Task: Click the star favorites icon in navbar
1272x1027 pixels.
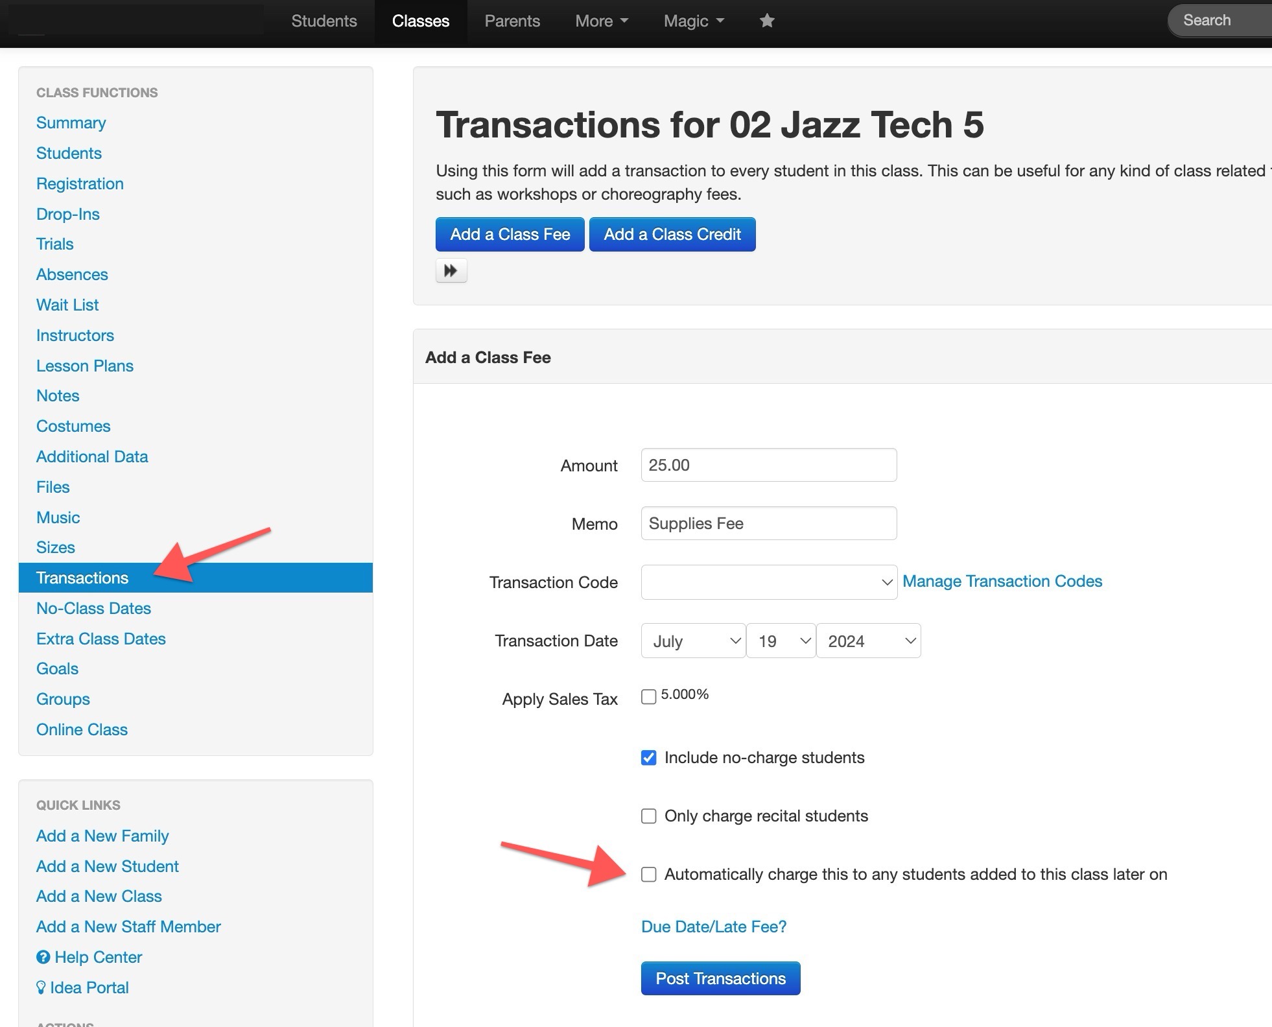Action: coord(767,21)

#####

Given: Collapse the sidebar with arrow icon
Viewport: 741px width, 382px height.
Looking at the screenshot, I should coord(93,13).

#####

-- Short problem --
Rewrite the items from the line containing "Task: Click the star favorites icon in navbar" down to the line containing "Action: coord(767,21)", both included, replacing "star" with "bookmark" and keeping everything else the same. Omit the pictures.

-- Answer to the exercise --
Task: Click the bookmark favorites icon in navbar
1272x1027 pixels.
Action: coord(767,21)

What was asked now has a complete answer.